The housing can comprise an inner circumferential wall which radially delineates the pump space and, together with the at least one rotor, forms a radial sealing gap in order to seal off adjacent delivery cells. This sealing gap or, respectively, a radial width of said sealing gap, can vary in size in the rotational direction, i.e. a distance between an imaginary radial outer circular circumference of the rotor—which for example includes the radial ends of delivery elements which delineate adjacent delivery cells from each other in the rotational direction of the pump—and the radial inner circumferential wall of the pump space can differ in size. Radial dimensions of the sealing gap, in particular in a circumferential region in which the lubricant feed is formed, can thus be smaller than an average radial distance between the circular circumference and the inner circumferential wall. In other words, the radial sealing gap can be smaller, in the circumferential region of the lubricant feed, than an average radial sealing gap.
The terms “axial” and “radial” refer in particular to the rotary axis of the rotor or rotor shaft, such that the expression “axial” denotes in particular a direction extending parallel to or coaxial with the rotary axis. Furthermore, the expression “radial” denotes in particular a direction extending perpendicular to the rotary axis.

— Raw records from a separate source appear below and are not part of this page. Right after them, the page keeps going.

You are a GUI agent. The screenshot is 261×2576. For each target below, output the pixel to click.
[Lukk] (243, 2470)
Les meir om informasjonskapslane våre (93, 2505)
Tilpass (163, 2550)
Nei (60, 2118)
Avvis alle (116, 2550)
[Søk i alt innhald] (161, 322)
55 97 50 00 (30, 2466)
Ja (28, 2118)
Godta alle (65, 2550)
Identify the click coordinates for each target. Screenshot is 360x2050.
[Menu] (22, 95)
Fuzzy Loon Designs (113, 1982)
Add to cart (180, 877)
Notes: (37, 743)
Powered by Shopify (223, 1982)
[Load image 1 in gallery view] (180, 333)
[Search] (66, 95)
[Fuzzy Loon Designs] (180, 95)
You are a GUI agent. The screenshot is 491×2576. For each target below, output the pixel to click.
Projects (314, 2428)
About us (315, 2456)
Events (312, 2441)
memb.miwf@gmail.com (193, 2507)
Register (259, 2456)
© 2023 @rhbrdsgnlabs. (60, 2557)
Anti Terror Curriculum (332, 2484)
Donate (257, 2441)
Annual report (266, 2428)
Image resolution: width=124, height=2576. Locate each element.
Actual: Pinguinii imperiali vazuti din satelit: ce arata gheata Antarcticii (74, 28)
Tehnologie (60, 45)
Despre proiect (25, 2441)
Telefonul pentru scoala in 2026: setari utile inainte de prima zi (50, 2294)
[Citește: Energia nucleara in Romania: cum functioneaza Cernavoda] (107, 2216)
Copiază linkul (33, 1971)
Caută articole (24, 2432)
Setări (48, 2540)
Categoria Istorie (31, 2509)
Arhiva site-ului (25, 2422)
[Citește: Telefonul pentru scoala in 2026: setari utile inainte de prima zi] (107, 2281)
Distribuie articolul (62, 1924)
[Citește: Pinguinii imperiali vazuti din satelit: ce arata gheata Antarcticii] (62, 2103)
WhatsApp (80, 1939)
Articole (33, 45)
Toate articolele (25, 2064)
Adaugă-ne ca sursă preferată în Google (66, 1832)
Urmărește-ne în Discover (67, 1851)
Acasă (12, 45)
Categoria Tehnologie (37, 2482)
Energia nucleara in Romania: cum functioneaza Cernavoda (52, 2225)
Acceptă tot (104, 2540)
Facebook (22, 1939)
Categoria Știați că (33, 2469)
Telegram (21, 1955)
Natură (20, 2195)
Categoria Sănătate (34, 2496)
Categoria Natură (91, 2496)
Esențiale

The radial sealing gap or, respectively, the circumferential regions featuring the larger and smaller sealing gap in the rotational direction of the rotary pump, can exhibit uniform or variable dimensions in the axial direction. The radial sealing gap can likewise vary in size in the axial direction. In order to increase the size of the radial sealing gap in a circumferential region, the size of the radial sealing gap can be increased over an axial partial length of the circumferential region only. In order to decrease the size of the radial sealing gap in a circumferential region, the size of the radial sealing gap can be decreased over an axial partial length of the circumferential region only. Preferably, the size of the radial sealing gap is increased or decreased over its entire axial length. The radial sealing gap in the circumferential region in which the radial sealing gap is larger than the radial sealing gap in at least one other circumferential region can be larger than the radial sealing gap in the at least one other circumferential region over an axial partial length or over its entire axial length. The radial sealing gap in the circumferential region in which the radial sealing gap is smaller than the radial sealing gap in at least one other circumferential region can be smaller than the radial sealing gap in the at least one other circumferential region over an axial partial length or over its entire axial length.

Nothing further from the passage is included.